Quoted text ▸
>> BEGIN
Dylan Bolin

let me put my blog in you

eBay eMail

July 19th, 2010

I know that good people get swindled by emails like this all the time, and for that, I’m sorry. But, that being said, I love ‘em. What follows is the exact email, word for misused word, that I just received from “eBay.” For the record, I’m fairly certain that eBay had nothing to do with it. The bold italics are my responses.

Dear Member,

We are sorry to announce you (I’m sorry that I wasn’t there when you “announce” me.) that your acocunt (My WHAT?) has been randomly selected for verification. (Why are you sorry? Is it the “acocunt” thing?) We have sent you an attachment which contains all the necessary steps in order to restore your account access. Download and open it in your browser. (Yeah, I’ll get right on that.) After we have gathered the necessary information, you will regain full access to your account. We are sorry (Again with the sorry. How about being sorry for trying to rip me off?) for any inconvinience (You put the ”I” in “inconvenience”) this may have cause you. (It “may have cause” me great “inconvinience” if I have fell it for.) 

Sincerely,

eBay Customer Service (Spell Check free since 1995)

-Dylan

Additional Income

July 4th, 2010

So, like most of you, in these troubling economic times, I’ve been looking for ways to augment my income, so I decided to take up kidnapping. Granted, it’s a high risk endeavor, but with it comes the promise of high reward.
>> END
Item position entries:
>> BEGIN
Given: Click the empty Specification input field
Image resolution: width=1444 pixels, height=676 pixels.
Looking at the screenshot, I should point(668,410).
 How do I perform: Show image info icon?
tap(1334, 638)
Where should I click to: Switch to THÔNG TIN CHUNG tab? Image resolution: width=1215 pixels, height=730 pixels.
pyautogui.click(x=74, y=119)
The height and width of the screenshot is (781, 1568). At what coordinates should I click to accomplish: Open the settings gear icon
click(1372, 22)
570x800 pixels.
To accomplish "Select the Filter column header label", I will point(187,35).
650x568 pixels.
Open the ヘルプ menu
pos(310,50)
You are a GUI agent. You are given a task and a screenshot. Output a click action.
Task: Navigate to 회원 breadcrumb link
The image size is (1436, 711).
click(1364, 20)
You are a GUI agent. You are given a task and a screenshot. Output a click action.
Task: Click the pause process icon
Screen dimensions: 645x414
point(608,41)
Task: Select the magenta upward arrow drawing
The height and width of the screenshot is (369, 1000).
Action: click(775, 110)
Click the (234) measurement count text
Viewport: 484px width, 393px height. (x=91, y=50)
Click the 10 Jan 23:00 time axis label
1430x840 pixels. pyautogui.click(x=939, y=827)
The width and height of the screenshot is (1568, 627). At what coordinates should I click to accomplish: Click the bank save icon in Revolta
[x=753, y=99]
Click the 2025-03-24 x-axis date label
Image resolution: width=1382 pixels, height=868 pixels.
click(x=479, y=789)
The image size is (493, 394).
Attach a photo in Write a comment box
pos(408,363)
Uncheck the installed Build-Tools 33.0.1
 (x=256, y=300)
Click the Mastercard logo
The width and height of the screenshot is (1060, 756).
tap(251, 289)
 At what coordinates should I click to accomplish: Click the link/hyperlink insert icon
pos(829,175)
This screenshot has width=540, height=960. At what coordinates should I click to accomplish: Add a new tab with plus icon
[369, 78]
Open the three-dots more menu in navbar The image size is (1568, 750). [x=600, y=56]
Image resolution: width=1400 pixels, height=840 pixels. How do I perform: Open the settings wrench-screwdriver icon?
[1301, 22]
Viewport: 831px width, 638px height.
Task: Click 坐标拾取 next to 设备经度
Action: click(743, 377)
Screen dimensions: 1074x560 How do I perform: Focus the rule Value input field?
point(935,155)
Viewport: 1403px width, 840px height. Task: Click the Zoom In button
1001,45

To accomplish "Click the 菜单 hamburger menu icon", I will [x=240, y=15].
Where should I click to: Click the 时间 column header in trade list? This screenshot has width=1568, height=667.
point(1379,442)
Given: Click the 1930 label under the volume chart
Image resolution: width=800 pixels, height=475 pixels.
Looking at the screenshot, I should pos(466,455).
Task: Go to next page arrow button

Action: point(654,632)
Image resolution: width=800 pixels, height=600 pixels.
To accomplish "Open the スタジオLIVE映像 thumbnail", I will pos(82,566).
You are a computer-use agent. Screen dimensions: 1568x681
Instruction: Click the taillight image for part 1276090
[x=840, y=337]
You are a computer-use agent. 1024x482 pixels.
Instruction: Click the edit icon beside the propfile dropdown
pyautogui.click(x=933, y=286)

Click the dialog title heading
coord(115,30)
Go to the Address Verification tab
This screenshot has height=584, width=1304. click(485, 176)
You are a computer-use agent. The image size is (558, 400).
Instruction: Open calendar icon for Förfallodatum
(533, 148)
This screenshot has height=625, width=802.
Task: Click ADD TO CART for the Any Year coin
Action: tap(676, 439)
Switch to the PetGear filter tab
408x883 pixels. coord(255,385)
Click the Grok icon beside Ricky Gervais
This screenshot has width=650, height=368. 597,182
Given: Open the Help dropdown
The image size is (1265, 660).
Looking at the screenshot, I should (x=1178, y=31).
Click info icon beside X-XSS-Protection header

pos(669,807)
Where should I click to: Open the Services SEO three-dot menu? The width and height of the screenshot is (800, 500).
>> END
Stated exercise 1 ▸ In the item position entries, copy out the lines from the one containing "Image resolution: width=800 pixels, height=600" up to and including the one containing "This screenshot has height=584, width=1304.", keeping them unchanged.
Stated exercise 2 ▸ Pick up the blog post about additional income where it stops and keep writing it.

Right answer 1 ▸
Image resolution: width=800 pixels, height=600 pixels.
To accomplish "Open the スタジオLIVE映像 thumbnail", I will pos(82,566).
You are a computer-use agent. Screen dimensions: 1568x681
Instruction: Click the taillight image for part 1276090
[x=840, y=337]
You are a computer-use agent. 1024x482 pixels.
Instruction: Click the edit icon beside the propfile dropdown
pyautogui.click(x=933, y=286)

Click the dialog title heading
coord(115,30)
Go to the Address Verification tab
This screenshot has height=584, width=1304. click(485, 176)

Right answer 2 ▸
I found a guy in a suit and wrestled him into the trunk of my car, a 2004 Ford Focus. I had no idea if he was rich or not, but I had planned on finding out after driving him to a secure location.

Imagine my surprise when I got out of the car and discovered this:

Empty!

“How the hell did that happen?” I wondered. And then I noticed the little yellow thing dangling at the top. Upon closer inspection, it illustrated the mystery perfectly.

You win this time, Ford Focus.

-Dylan

I Think I Saw a Stripper Who Was Late For Work Last Night

June 20th, 2010

I was driving to work myself, and I saw a woman running as best she could despite her outfit. She wore a mini skirt that was little more than a bandage, and it rode up with each wobbling step. I assume the wobble was the result of her six-inch stiletto heels.  All and all, she ran with the grace of a new-born giraffe bounding through a mine field.

Perhaps it’s wrong to assume that she was a stripper, but there was a “gentlemen’s club” in the vicinity and, while she was a full block away, she was moving in that direction. She also had the unmistakable air of both prey and predator. 

My point is, until that moment, I’d never considered that a stripper could be late for work. It makes perfect sense that she could be, just like anyone else, but there had never been a synapse in my brain devoted to the idea.

I never thought of it the way that, as a child, I never thought of teachers using the bathroom.

Now, I’m haunted by it.

-Dylan

Jaws: The Great White Life Coach

June 17th, 2010

35 years ago this summer, arguably one of the greatest horror films in the history of cinema opened in theaters across the country. Directed by Steven Spielberg, and starring Roy Scheider, Richard Dreyfuss, Robert Shaw and a stubborn mechanical shark nicknamed “Bruce,” Jaws terrified audiences and instilled Aquaphobia in an entire generation.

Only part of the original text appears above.